Prof. Rollyに挨拶に行った翌日から直ぐに、婦人科手術の麻酔を担当させていただきました。そこでの麻酔管理は新鮮な体験で、手術室で最初に目にしたのは、静脈麻酔薬プロポフォールでした(同薬の日本での発売は95年12月)。プロポフォールは、現在でこそ広く使用されていますが、Prof. Rollyが77年に世界で初めて臨床使用した静脈麻酔薬で、半減期も短く(106.4±40.3分)、麻酔導入や覚醒も速やかであることから、短時間の手術や日帰り手術等によく使用されていました。大豆の乳剤に混ぜた乳白のミルク様な液体で1A(20ml;200mg)、循環器系への影響は「全末梢血管抵抗の低下による血圧の低下と心拍数の減少はあるが心拍出量には影響が少ないと」されていましたが、心疾患患者においては心筋抑制を起こすことがあり、当時は心臓麻酔にはあまり使用されていませんでした。
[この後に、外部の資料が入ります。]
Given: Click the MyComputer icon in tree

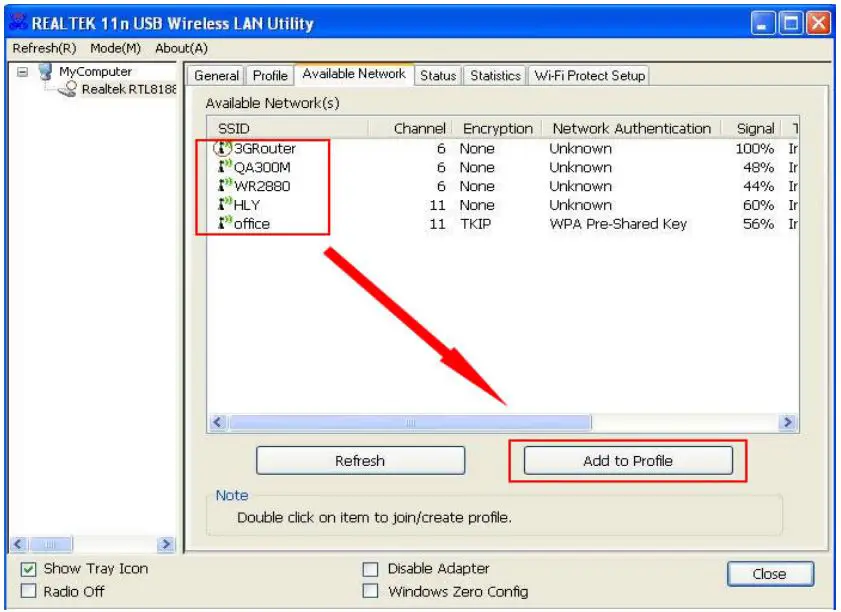Looking at the screenshot, I should [x=46, y=72].
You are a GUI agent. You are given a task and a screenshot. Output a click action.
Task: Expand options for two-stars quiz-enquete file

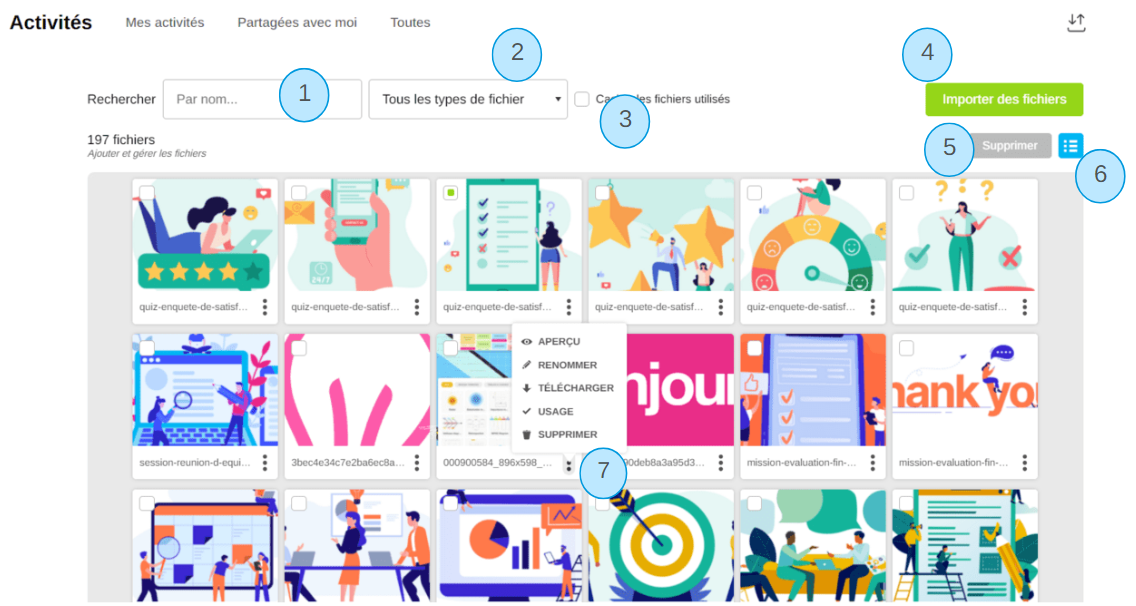[720, 307]
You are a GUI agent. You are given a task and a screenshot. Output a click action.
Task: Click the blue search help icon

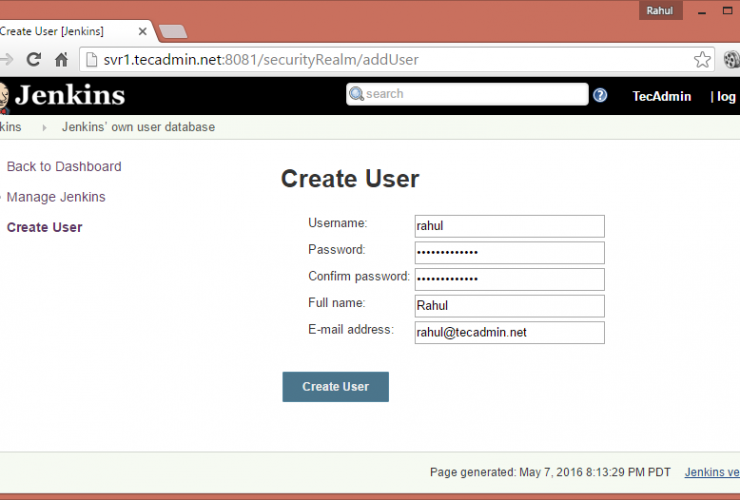point(600,95)
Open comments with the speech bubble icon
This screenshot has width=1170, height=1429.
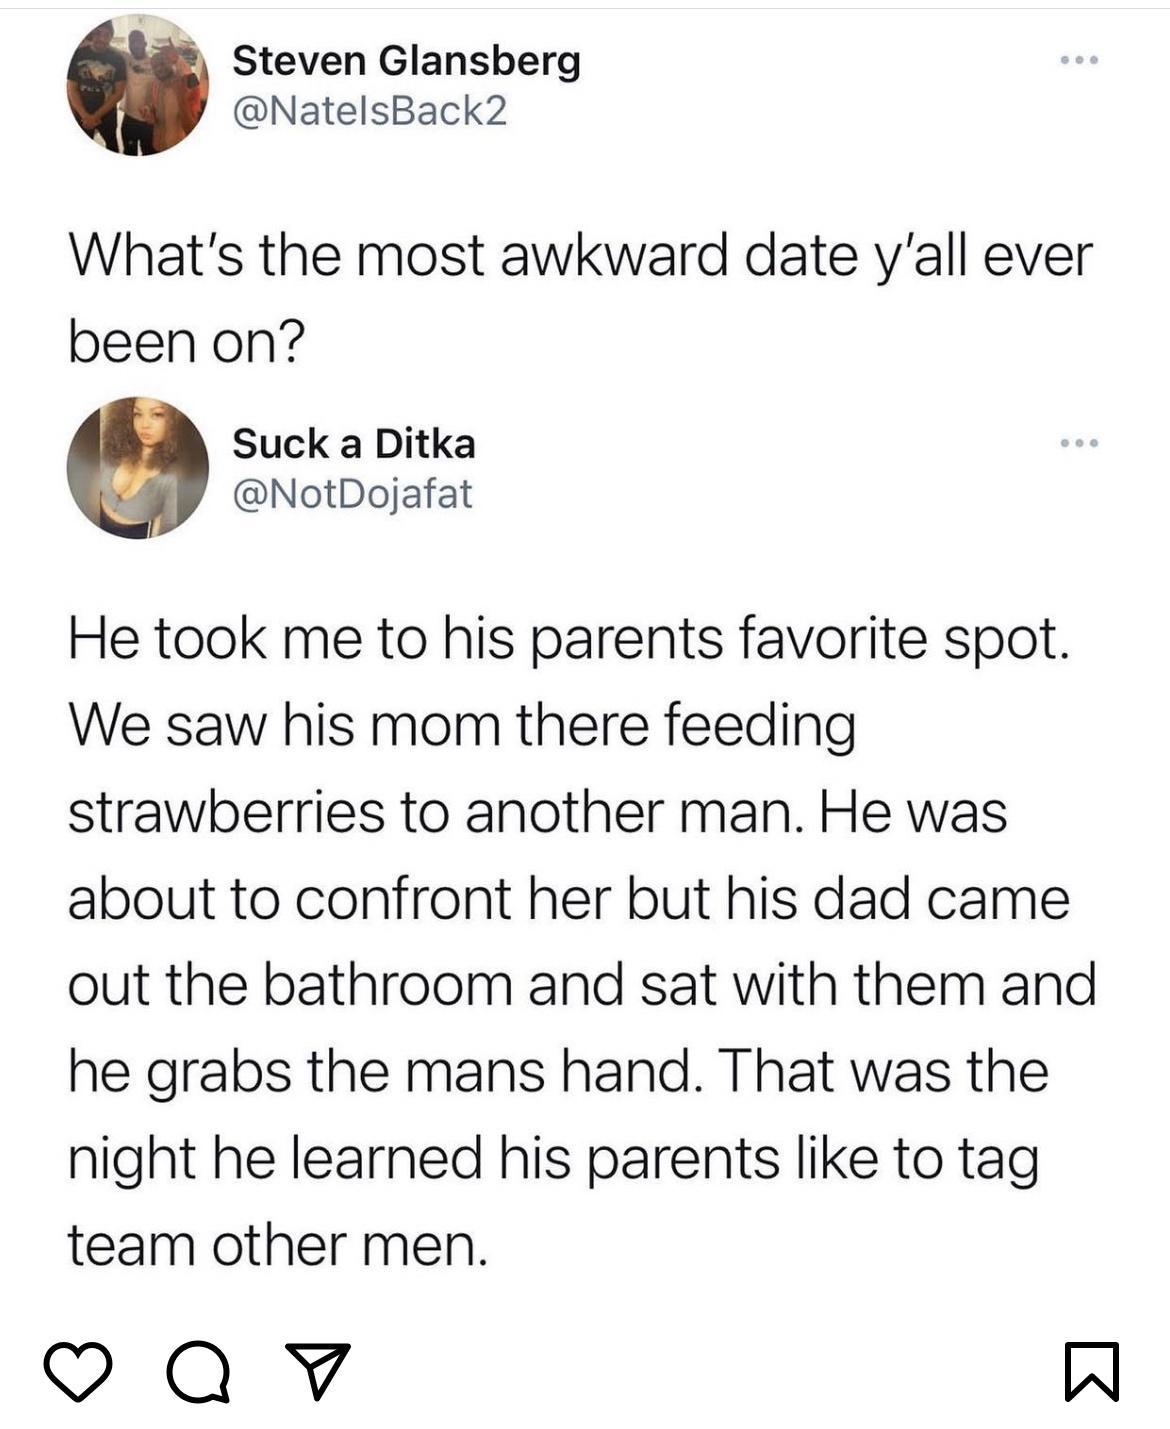(198, 1372)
もう1つ、合成麻薬の1種であるSufentanilはベルギーで開発された薬剤で、私がゲント大学に行く4年前から臨床応用されていました。半減期は2.7時間でフェンタニルよりも短く、早い麻酔導入と覚醒が得られる事が特徴とされています。力価はフェンタニルの5〜10倍あり、ラットによる実験でも安全域はフェンタニルの100倍と広く、心血管系には殆ど影響を及ぼさないことから、当時は全ての心臓手術麻酔に用いられていました。その影響もあり、「心臓麻酔とストレスホルモンに関する臨床研究」を行うことが出来、2つの学会に発表し、論文にすることも出来ました。この研究を行う前には、麻酔科内でのカンファランスで研究の目的や方法等を説明する必要があり、以前日本で発表した『開心術後におけるストレスに関連したホルモンの変動』という論文を急いで英語版のスライドにしました。現在のようなパワーポイント装備のコンピューターはなく、ワープロによる作成で苦労したことが懐かしい思い出です。お陰で、ゲント大学から研究助成金も獲得出来、更に心臓麻酔担当の医局長のL. Herregods(後の同大学麻酔科教授)が生理学検査室や薬理学教室との交渉をサポートしてくれて、スムーズに仕事を進めることが出来ました。

このように沢山のスタッフ達に助けてもらって楽しい留学生活を送ることが出来ましたが、特にお世話になった3名の教授(Prof. G. Rolly、Prof. L. Versichelen、Prof. L. Herrgods)や麻酔科のスタッフ達との交流が現在も続いていることは私の人生の中では宝物です。そのお陰もあって、彼らを日本で開催された学術集会(日本麻酔科学会総会や日本臨床麻酔学会)等に招聘することが出来たことも楽しい思い出の1つです。日本から山ほど持って行った潰瘍性大腸炎の薬はあまり使わずに、翌年8月末に帰国することが出来ました。恐らく、ストレスの無い生活とベルギービールやワイン等が私の体に合っていたのではないかと勝手に思っています。